Of course, it goes without saying that Sterling’s influence is imponderably more far-reaching than a single dressing room, or even the dressing rooms of a dozen or so up-and-coming young English footballers. This footballing impact is an immeasurably happy by-product of his righteous struggle, however. In terms of the squad harmony of a national side which has historically been, not quite divided, but weakened by cliquishness, the Man City wide man’s powerful voice can only be a good thing in uniting them under a common goal.

It’s easy to see why Southgate sees him as a leader. In the absence of Harry Kane, these characteristics, along with the 22-carat football he’s produced for the past few seasons, prompted the England manager to hand Sterling the captain’s armband in their Nations League defeat to the Netherlands last year, a move he has repeated in many matches since.

While this is a chance he unquestionably deserves, it perhaps might be best to spare Sterling the added pressure of being Kane’s backup. The Tottenham forward’s ankle is looking increasingly fragile – he has missed dozens of matches to injury over the past two seasons – and the prospect of one of these setbacks coinciding with an international tournament is by no means inconceivable.

Whether Sterling could cope with the pressure is not in question – anyone who can withstand the relentless dogpiling he’s been subjected to surely has the mental fortitude to manage the weight of the armband. No, the question is rather whether its fair to ask him to manage that kind of sporting expectation too. We can only hope it’s an issue Southgate won’t have to address. 

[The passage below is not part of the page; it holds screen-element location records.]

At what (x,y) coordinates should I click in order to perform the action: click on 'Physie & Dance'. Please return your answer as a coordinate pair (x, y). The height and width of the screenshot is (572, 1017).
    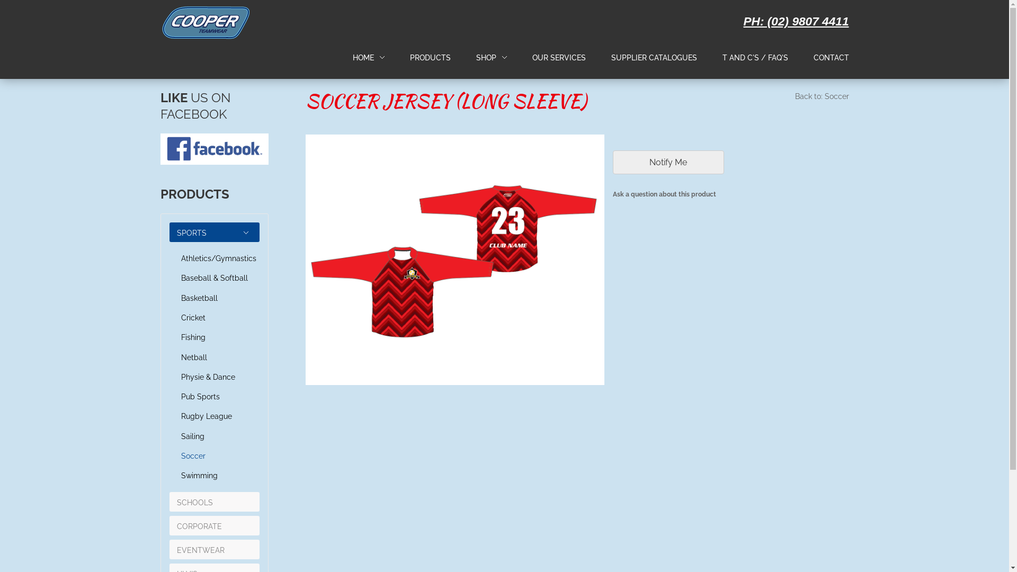
    Looking at the image, I should click on (214, 377).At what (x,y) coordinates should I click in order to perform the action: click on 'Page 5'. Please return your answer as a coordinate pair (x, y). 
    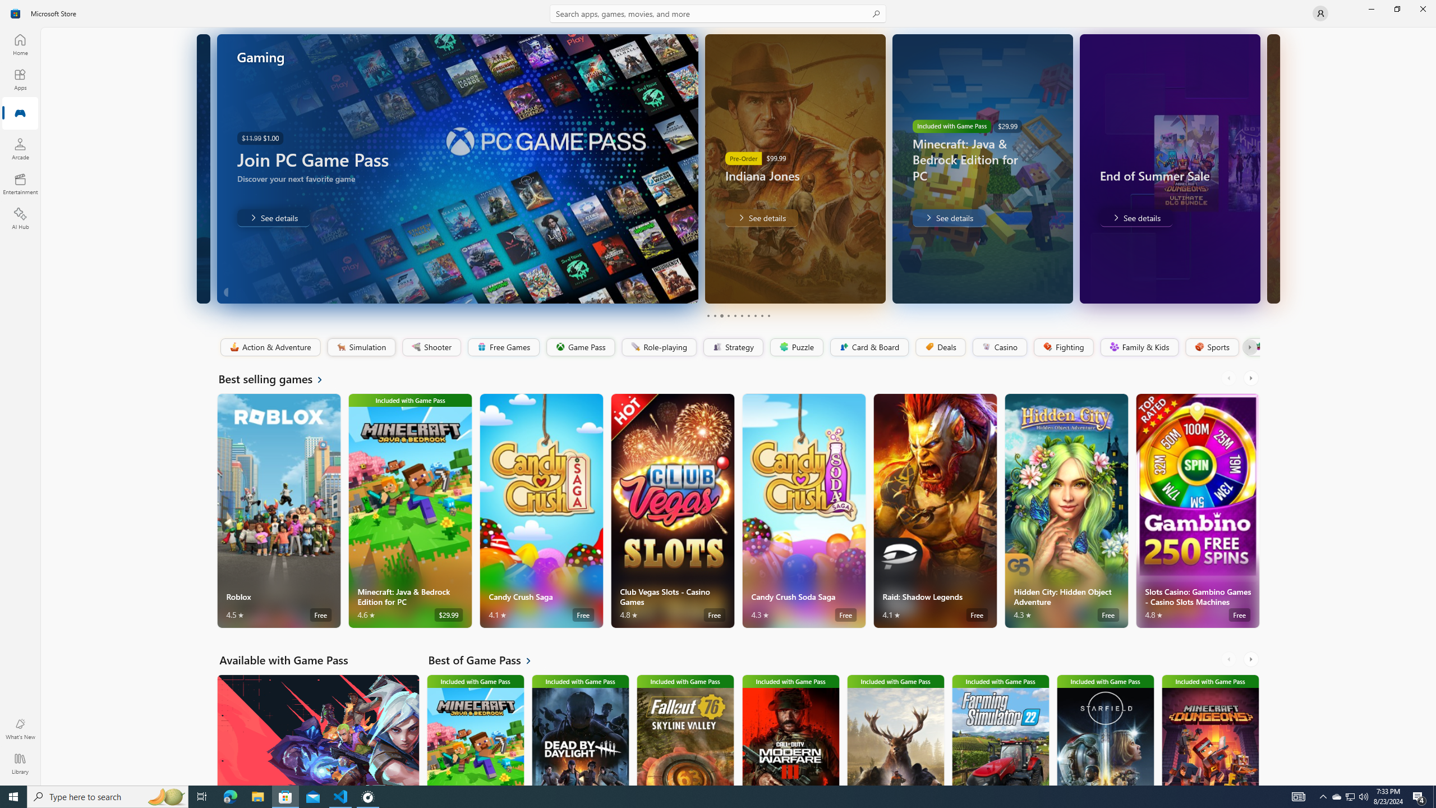
    Looking at the image, I should click on (734, 315).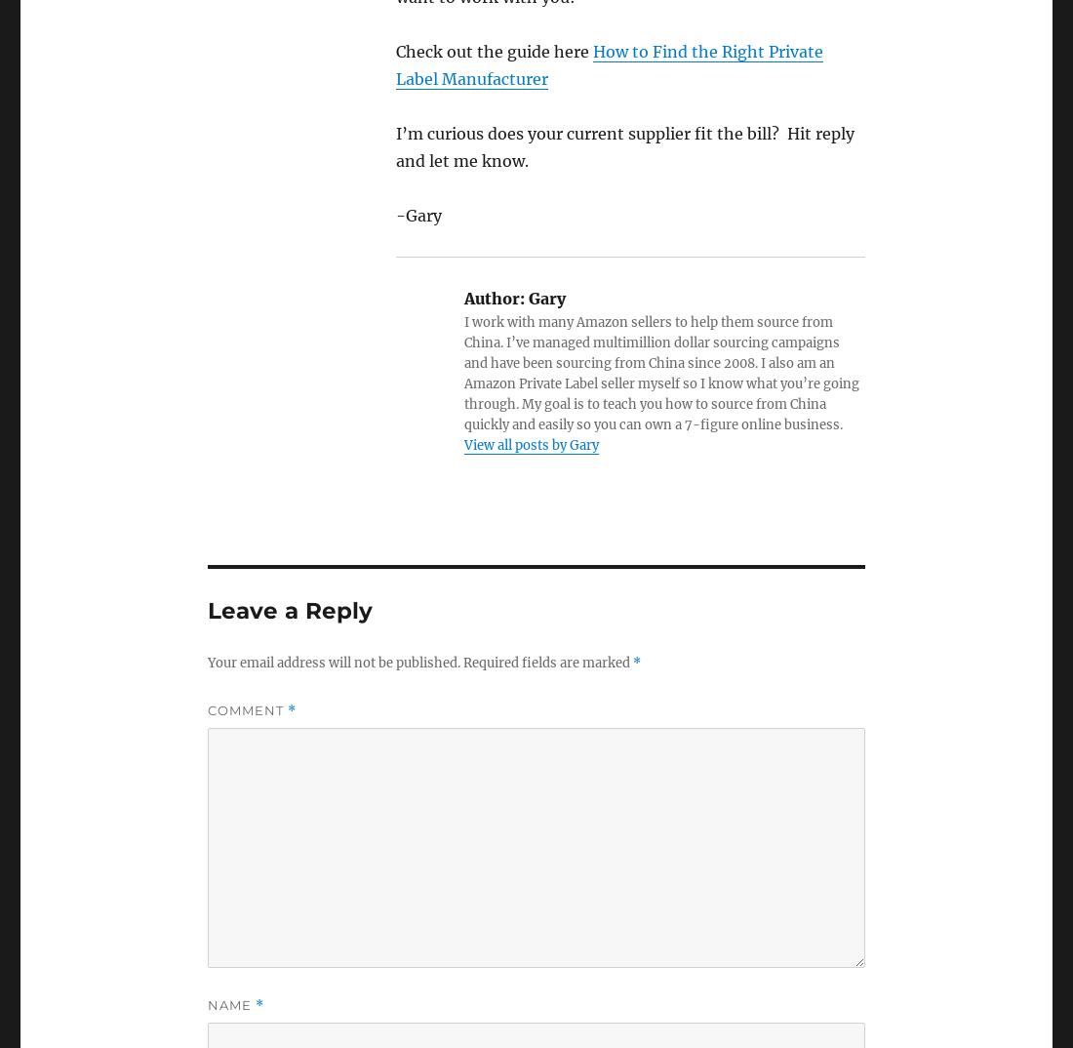 Image resolution: width=1073 pixels, height=1048 pixels. I want to click on 'Check out the guide here', so click(395, 49).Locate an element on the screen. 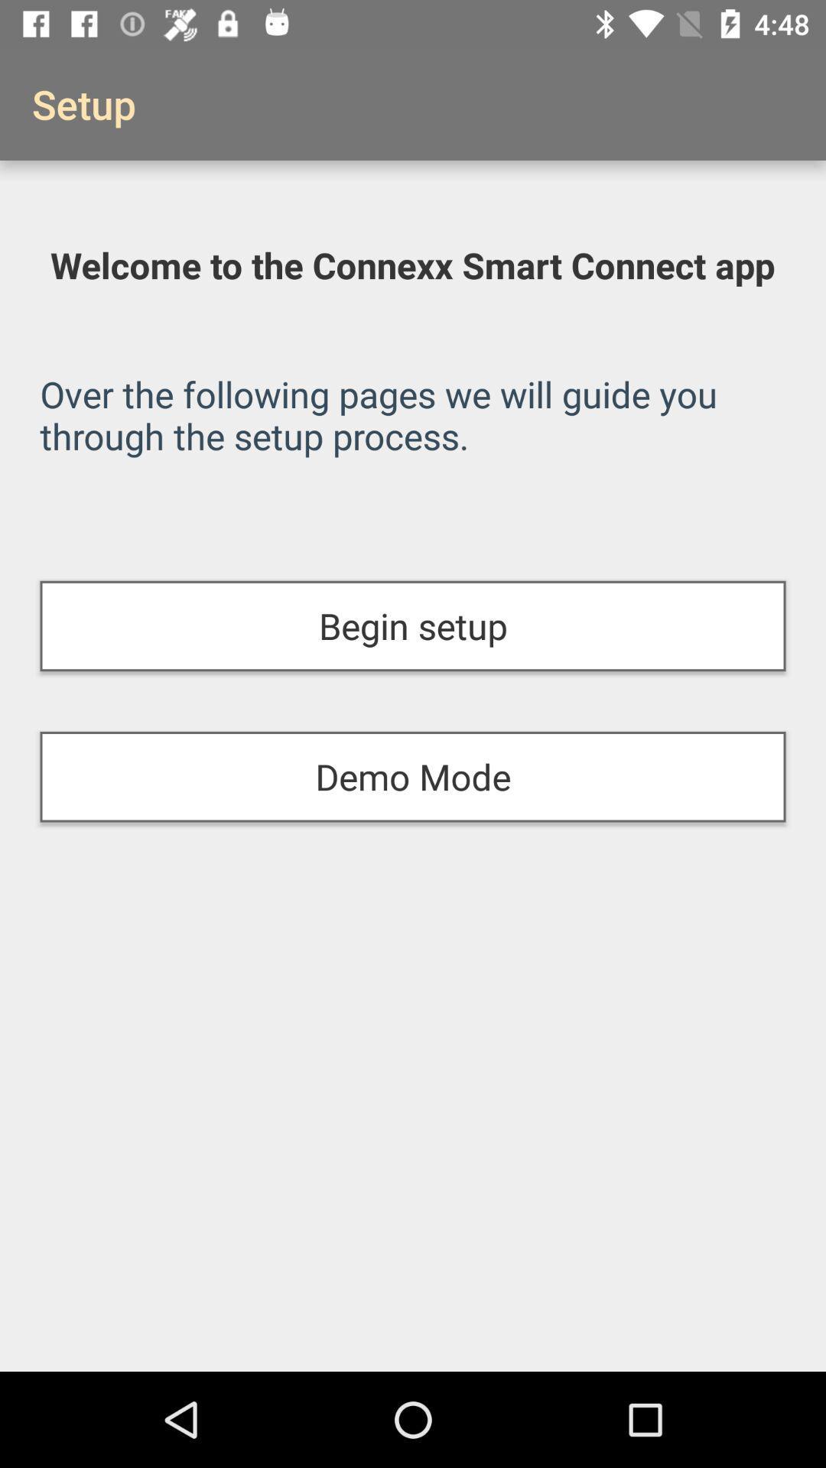 The image size is (826, 1468). icon below begin setup icon is located at coordinates (413, 777).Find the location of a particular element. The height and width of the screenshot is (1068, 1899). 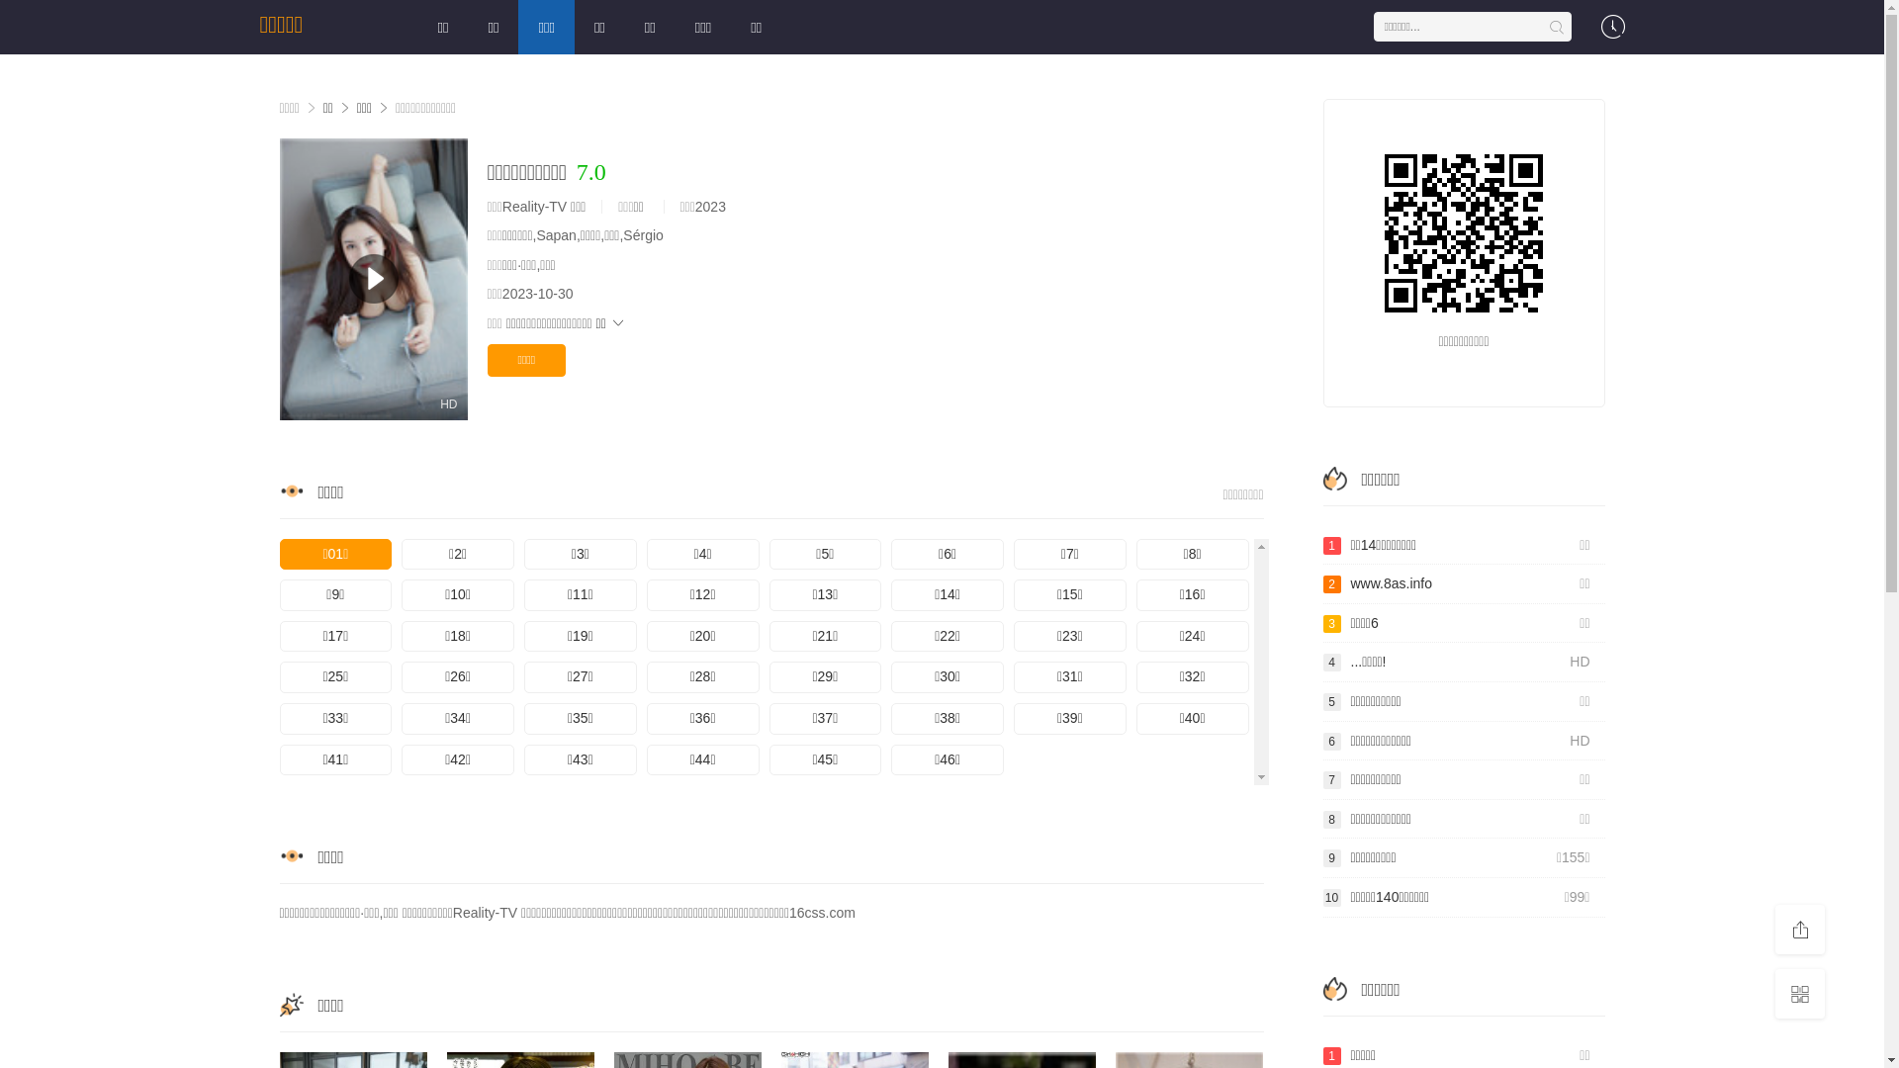

'HD' is located at coordinates (373, 279).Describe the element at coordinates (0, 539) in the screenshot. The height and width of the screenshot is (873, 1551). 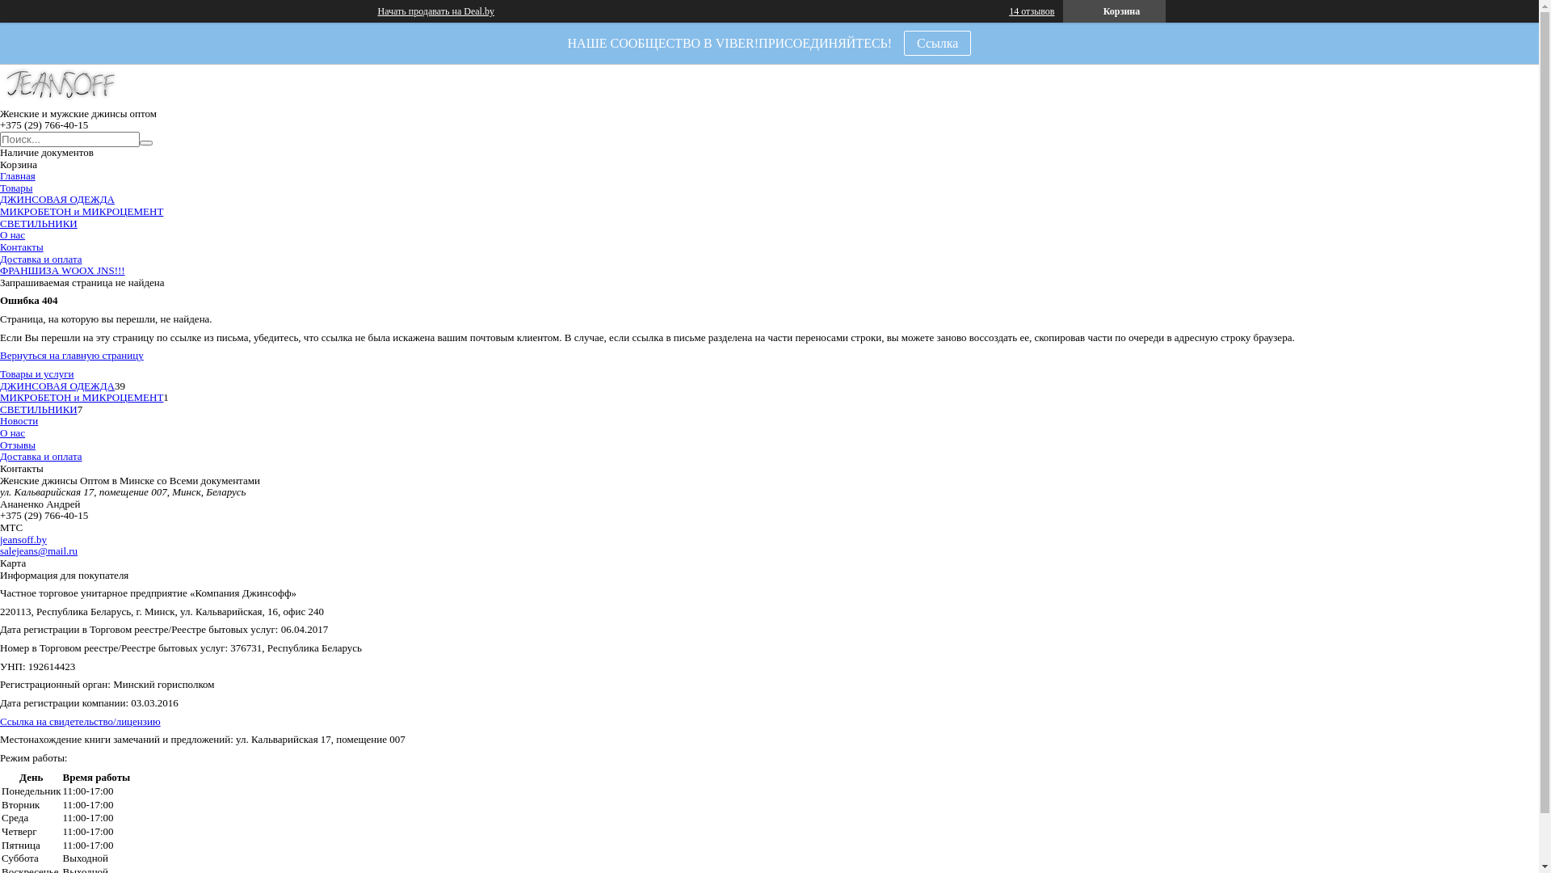
I see `'jeansoff.by'` at that location.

The front-three he has formed alongside Harry Kane and Marcus Rashford has the chance to become the stuff of legend if they can go on to win a major trophy under Gareth Southgate. It is probably fair to say that, in terms of sheer ability, it is the best in international football. There is also the added bonus that all three members of it are not just excellent footballers, but excellent people too. Harry Kane has won plaudits for his charitable actions throughout the coronavirus pandemic, going so far as to sponsor one of his old clubs, Leyton Orient, and pay to have them wear the NHS badge for the coming season. Marcus Rashford has earned rich praise from the public after forcing the government into a U-turn regarding their policy on free school meals for the poorest children. 

Sterling isn’t the first England icon to appear on the front cover of a magazine; in an era of celebrity footballers, he certainly won’t be the last. The reasons for his particular cultural appeal, however, are special. There’s little praise to bestow upon Sterling that hasn’t been offered up a million times already, but for someone as important as him and for a cause as important as his, it’s worth reminding ourselves as often as we can.  

In an era in which footballers seem to be using their platforms to promote socially conscious initiatives more regularly, Raheem Sterling is one of the best examples of how this can be done and done well. 2019-20 has been a largely disappointing season for Manchester City, but Sterling has continued from where he left off last season. He has surpassed his goals tally from last campaign, breaking the 30-barrier after the restart. The unique thing about him is that his performances on the pitch match up to his profile off it. 

In Raheem Sterling, England have their newest icon. But his position is unique; it transcends football and reaches into what is ultimately a more important sphere.